## Task item
Translate this sentence from the peacekeeping testimony below into Spanish: "Increasing the effectiveness and the efficiency of peacekeeping is one of the Obama Administration’s highest priorities at the United Nations".

Confronting New Challenges Facing United Nations Peacekeeping Operations


Testimony
Susan E. Rice
Permanent Representative to the United Nations 
Opening Statement to the House Foreign Affairs Committee
Washington, DC
July 29, 2009

Share

USUN PRESS RELEASE #150(09)

(As Delivered Remarks)

Thank you very much Chairman Berman, thank you Ranking Member Ros-Lehtinen, Distinguished Members of the Foreign Affairs Committee, I am grateful for your convening this hearing on the opportunities and challenges of global peacekeeping, particularly in Africa. I deeply appreciate the Committee’s broad interest in these questions.

And with your permission, Mr. Chairman, as you just said, I would like to summarize my testimony, and submit it in its entirety for the record.

I am particularly pleased to make my first appearance on the Hill as the U.S. Permanent Representative to the United Nations to discuss an issue that has enjoyed such strong bipartisan support for more than sixty years. From the Truman Administration’s backing of the first dispatch of the UN military observers in the Middle East in 1948, to the Bush Administration’s support for unprecedented growth in UN peacekeeping between 2003 and 2008, the United States has repeatedly turned to the United Nations, and its peacekeeping capacity, as an essential instrument for advancing our security.

Increasing the effectiveness and the efficiency of peacekeeping is one of the Obama Administration’s highest priorities at the United Nations. The Administration recognizes that many of today’s peacekeeping operations face significant limitations and challenges. But like our predecessors, we know that UN peacekeeping addresses pressing international needs and serves our national interests.

There are five compelling reasons why it is in the U.S. national interest to invest in UN peacekeeping.

## Study material
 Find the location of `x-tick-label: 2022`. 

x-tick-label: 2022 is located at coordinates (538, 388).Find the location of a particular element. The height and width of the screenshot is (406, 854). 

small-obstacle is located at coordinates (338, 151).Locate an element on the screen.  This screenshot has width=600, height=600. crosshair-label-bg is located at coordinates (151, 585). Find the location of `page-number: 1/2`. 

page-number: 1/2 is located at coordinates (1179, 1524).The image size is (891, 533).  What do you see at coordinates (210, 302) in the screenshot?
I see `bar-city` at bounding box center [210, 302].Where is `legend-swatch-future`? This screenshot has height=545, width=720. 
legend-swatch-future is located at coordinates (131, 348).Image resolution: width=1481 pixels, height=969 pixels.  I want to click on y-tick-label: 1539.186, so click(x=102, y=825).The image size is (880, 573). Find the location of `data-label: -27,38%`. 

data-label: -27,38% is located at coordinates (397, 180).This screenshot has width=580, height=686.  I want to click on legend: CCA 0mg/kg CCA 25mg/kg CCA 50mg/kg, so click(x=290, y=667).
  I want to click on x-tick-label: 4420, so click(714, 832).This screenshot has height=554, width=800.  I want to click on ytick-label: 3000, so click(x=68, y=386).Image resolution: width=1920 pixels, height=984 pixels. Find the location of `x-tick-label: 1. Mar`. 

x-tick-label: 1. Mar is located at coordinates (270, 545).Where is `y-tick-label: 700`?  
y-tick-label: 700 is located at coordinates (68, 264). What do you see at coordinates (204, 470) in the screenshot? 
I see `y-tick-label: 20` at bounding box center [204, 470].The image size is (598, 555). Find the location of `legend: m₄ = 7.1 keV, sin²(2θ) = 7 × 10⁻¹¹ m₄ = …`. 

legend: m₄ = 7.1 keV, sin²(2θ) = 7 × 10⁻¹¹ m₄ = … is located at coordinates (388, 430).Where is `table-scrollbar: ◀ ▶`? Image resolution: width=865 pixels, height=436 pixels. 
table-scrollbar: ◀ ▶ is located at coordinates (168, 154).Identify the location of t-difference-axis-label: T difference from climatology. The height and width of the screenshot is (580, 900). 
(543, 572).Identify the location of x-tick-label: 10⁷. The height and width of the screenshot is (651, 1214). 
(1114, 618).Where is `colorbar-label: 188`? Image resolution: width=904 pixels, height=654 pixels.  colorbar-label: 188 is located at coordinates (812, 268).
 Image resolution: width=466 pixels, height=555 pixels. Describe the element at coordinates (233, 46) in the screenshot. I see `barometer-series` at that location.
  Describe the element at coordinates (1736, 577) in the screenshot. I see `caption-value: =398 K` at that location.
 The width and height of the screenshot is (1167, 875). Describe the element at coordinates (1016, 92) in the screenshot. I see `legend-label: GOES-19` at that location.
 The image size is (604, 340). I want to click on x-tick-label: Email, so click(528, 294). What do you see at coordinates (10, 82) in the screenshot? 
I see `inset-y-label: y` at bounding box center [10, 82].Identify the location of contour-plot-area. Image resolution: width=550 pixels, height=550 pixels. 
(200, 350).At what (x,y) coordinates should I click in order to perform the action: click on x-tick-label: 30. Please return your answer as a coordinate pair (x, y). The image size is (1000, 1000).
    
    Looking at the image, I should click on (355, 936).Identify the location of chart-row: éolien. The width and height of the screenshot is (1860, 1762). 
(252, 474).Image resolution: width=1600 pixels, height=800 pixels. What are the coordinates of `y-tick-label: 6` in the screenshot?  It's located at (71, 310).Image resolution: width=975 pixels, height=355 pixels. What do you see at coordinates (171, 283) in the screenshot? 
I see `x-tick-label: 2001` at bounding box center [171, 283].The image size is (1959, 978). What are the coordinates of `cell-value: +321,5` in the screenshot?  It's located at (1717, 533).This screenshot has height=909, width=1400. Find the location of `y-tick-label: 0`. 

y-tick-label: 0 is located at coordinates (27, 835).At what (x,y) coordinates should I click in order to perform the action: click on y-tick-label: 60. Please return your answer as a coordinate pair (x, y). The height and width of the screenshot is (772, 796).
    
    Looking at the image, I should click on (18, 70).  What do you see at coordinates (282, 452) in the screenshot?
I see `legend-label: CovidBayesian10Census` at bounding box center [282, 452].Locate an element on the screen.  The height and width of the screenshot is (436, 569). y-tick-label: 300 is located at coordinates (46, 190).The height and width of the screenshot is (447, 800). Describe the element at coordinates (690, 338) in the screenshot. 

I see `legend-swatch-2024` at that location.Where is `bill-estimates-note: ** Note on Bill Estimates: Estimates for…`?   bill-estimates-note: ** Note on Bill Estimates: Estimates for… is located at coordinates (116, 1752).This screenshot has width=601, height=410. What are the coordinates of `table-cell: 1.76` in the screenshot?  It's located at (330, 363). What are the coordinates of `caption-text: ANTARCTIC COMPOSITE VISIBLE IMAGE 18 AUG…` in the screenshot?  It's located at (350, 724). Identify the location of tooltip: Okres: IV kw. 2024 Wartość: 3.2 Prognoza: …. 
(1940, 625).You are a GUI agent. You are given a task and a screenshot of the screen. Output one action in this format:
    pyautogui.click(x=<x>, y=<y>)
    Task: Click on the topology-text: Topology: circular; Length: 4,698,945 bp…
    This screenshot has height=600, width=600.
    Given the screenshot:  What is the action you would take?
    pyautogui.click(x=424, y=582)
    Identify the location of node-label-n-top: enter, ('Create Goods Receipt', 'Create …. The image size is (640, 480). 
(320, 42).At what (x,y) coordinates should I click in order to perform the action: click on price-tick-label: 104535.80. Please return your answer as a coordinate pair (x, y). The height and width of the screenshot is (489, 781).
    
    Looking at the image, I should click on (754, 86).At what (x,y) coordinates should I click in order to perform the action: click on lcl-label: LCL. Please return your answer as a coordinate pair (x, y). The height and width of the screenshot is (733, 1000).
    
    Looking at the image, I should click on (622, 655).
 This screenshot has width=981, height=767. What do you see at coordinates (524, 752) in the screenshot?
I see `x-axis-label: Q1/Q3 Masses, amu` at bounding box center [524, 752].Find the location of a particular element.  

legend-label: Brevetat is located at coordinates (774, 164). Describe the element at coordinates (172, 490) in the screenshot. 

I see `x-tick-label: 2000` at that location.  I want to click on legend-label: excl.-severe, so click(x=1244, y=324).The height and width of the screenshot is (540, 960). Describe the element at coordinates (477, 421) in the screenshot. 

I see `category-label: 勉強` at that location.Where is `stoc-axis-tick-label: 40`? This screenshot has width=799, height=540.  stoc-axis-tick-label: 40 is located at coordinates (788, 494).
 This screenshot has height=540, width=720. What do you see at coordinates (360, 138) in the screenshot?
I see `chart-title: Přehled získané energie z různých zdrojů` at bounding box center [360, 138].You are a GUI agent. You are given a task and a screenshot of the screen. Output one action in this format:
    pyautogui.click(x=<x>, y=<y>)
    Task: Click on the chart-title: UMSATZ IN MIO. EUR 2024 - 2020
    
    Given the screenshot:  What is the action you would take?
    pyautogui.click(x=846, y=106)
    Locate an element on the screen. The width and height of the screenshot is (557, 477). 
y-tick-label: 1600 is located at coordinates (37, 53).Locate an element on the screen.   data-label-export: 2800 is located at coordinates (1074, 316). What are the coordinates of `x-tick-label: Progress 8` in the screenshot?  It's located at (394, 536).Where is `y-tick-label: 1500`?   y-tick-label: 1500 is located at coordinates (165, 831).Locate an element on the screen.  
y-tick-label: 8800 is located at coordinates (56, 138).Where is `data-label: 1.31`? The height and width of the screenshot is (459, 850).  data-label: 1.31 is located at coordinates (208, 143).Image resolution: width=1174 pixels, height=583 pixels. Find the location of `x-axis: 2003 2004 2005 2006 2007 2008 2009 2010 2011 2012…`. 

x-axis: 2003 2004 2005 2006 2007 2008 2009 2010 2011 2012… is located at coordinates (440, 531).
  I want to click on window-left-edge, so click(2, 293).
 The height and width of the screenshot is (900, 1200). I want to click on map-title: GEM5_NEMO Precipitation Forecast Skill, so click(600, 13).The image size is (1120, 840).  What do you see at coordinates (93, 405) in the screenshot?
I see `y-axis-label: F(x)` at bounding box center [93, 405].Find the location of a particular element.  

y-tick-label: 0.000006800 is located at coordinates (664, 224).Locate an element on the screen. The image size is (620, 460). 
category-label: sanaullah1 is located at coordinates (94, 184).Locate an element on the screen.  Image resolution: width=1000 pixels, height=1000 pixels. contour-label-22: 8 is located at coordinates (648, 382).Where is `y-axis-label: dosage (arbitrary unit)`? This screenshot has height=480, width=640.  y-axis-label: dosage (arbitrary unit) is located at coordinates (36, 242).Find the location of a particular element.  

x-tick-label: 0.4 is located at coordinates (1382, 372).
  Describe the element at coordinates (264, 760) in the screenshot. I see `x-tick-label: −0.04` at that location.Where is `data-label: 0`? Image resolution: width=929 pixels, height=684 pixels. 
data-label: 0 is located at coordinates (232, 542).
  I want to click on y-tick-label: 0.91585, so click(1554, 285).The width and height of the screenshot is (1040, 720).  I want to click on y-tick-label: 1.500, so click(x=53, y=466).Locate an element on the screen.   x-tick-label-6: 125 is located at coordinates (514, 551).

## Output
Aumentar la eficacia y la eficiencia del mantenimiento de la paz es una de las máximas prioridades de la Administración Obama en las Naciones Unidas.